How Target Came Close to the Bulls-Eye

Yesterday, Target Stores ran a very interesting two-page ad in the nation’s major Sunday newspapers. It showed five customer e-mails that were essentially complaints about Target’s customer service and provided five very clear, action-oriented responses. What was most refreshing was that they acknowledged flaws: “You could do a much better job of replenishing your stock, especially in food” and “Can you please have your employees be more friendly and say ‘thank you’?” What’s more, there was no weasel-wording, no equivocation in the responses. It would have been far more common for the company to respond by saying you must have met our only rude clerk. Instead, they described exactly what their customer service expectations are for friendly service and provided the specifics of the behavior they expect from their checkout personnel. They also made it clear that they had provided personal replies to each customer email and provided a link to solicit any ongoing feedback.

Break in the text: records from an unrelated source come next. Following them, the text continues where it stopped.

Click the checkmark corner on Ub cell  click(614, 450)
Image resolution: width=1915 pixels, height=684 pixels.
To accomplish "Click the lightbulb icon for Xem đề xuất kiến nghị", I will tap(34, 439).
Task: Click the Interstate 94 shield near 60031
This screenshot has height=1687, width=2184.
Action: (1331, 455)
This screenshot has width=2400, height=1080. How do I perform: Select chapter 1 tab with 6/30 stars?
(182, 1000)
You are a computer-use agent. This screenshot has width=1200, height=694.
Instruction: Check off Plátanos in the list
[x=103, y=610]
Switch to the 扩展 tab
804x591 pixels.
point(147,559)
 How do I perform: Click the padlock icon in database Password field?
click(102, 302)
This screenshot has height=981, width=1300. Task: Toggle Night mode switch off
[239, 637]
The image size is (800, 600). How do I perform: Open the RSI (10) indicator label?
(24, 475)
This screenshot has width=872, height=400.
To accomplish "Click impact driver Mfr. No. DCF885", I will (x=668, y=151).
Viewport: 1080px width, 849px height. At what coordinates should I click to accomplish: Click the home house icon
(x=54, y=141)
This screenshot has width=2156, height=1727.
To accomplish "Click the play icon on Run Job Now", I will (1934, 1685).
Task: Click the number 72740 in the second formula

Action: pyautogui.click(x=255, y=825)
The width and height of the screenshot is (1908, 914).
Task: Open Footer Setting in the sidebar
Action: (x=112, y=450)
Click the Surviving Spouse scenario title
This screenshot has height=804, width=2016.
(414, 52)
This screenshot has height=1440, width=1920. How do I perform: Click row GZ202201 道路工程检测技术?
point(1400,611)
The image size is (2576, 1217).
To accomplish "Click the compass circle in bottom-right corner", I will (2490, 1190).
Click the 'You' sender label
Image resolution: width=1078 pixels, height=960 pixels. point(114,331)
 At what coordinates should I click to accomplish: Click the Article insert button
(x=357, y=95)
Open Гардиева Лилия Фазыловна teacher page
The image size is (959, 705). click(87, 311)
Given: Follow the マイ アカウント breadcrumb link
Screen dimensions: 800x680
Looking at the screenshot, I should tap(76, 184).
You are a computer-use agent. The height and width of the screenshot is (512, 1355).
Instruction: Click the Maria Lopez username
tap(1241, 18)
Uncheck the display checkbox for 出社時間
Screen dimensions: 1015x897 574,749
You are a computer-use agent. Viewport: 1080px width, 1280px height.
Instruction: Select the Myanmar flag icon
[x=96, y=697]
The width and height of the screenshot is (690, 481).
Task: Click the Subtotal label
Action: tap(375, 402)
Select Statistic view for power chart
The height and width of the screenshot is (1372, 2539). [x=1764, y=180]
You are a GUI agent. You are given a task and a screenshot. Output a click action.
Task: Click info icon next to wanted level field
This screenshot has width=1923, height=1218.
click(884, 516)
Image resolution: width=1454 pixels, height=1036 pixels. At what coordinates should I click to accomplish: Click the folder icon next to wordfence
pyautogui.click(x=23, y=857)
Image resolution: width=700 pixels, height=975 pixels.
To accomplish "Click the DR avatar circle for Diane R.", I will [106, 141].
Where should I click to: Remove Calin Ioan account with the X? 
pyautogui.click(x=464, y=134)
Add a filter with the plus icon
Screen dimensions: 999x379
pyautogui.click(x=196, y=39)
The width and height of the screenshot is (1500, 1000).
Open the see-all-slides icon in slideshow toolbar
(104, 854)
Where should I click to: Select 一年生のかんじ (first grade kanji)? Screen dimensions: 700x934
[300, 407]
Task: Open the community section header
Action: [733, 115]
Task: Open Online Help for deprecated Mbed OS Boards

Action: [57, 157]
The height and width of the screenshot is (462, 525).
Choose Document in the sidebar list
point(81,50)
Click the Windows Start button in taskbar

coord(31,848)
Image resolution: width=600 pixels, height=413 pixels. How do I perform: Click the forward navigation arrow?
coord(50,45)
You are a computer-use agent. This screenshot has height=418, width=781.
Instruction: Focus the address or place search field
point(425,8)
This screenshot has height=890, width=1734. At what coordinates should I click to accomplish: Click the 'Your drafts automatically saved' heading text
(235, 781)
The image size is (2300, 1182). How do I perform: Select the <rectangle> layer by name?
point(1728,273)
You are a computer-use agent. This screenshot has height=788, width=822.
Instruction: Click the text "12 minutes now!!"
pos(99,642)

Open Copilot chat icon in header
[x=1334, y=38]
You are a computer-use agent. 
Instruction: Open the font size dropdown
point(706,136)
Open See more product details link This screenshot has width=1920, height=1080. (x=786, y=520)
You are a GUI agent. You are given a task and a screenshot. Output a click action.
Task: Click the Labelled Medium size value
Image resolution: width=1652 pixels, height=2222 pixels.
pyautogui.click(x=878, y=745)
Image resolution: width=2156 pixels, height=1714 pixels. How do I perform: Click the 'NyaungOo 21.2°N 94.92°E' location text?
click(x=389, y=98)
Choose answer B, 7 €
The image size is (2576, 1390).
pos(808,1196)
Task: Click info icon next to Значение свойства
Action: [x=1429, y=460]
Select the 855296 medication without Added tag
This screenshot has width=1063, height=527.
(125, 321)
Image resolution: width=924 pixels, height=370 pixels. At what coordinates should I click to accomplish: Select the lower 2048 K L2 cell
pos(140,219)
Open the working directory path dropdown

So, if they sincerely want one more comment, I do have one small gripe. The ad stated, “On May 31st, we published an invitation in this newspaper: Tell us what more we can do for you. 627 of you e-mailed Target…” When I read that in Newsday I interpreted it to mean 627 people from that readership but then I read the same figure in The New York Times later that day. So, I presume the total national response was only 627 people—how small was this previously published “invitation?”—now I picture it being one of those legal notices and perhaps not such an earnest request for feedback. So, in my opinion, Target came close to a bulls-eye but fell a bit short of the mark.